Becky O’Connor, director of public affairs at PensionBee, said the Government appears to be turning a blind eye to the negative impact for savers of longer transfer times - another consequence of the scam prevention measures.
"While the review acknowledges transfer times have increased since the regulations came in, it does not analyse the cost of delays or introduce solutions, but refers only to the prospect of ‘further work’.
"There is clear demand from savers for transferring pensions and they have a reasonable expectation of a hassle-free experience for valid transfers. Slow and difficult transfers cannot be the acceptable fallout from achieving scam reduction targets. We can create a system where transfers are reliable and quick and scams are identified.
"Until the negative consequences of these regulations are addressed, people will continue to experience frustrating and unnecessary delays when moving pensions from some providers
"Savers are continually reporting difficulties and delays and this review appears not to grasp the scale of that problem for people trying to organise their retirement finances - which can be stressful enough in itself.
"It’s also worth noting that the review references Origo transfer data, which does not include manual transfers, which can be even longer.”

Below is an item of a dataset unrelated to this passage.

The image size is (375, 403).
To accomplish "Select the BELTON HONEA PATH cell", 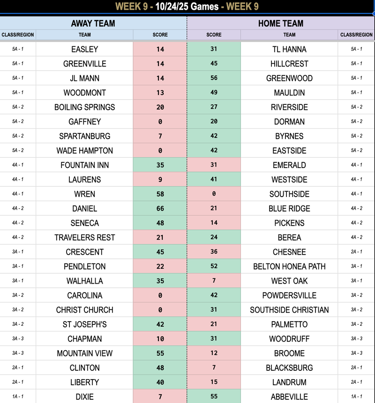I will tap(289, 267).
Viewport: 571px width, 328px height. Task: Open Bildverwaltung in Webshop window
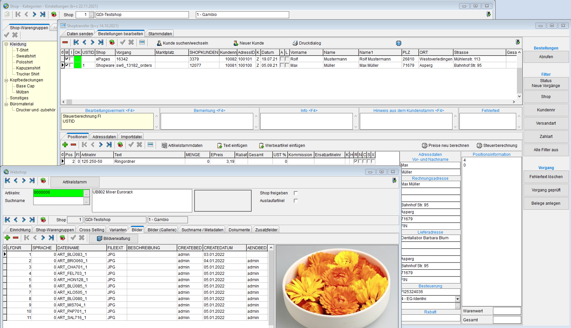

Jamie Clark, pensions specialist at Quilter: “These regulations empowered pension schemes to raise red and amber flags where they saw risk of consumer harm, and in particular scams. While helpful, the broad way in which some of the regulations were worded have resulted in some transfers being needlessly delayed or halted where they pose no risk to the consumer and today’s review does little to iron out the issues.
“A particular problem has been the wording around overseas investments which intends to flag unregulated and potentially fraudulent investments, but instead catches many kinds of legitimate investments in overseas markets. Today’s data confirms that ‘Overseas investments are included in the scheme’ is the most common amber flag, accounting for more than half of all amber flags raised. The review recognises this is causing delays but stops short of making changes.
“The DWP should make it an explicit legislative requirement for all pension schemes to provide clear and accurate information to customers on the reason an amber flag has been raised.
The data shows that the reason for 43 per cent of amber flags is ‘unknown to the attendee’ when consumers attended a Money and Pension Advice Service appointment. This amounts to ineffective data collection which leaves a real gap in understanding of how effective the rules have been."
He warned that the gap highlighted the potential for increased consumer disengagement and frustration if they are not clear on the reason as to why their pension transfer has been delayed. Putting the onus on pension schemes to provide clarity could significantly improve this.
“These rules are necessary and welcome, but the failure of the review to address these points of unnecessary friction is disappointing. In particular, there is a clear divergence between policy intention and the practical application of the law when it comes to the overseas investments wording and this needs to be amended as consumers are needlessly suffering delays.”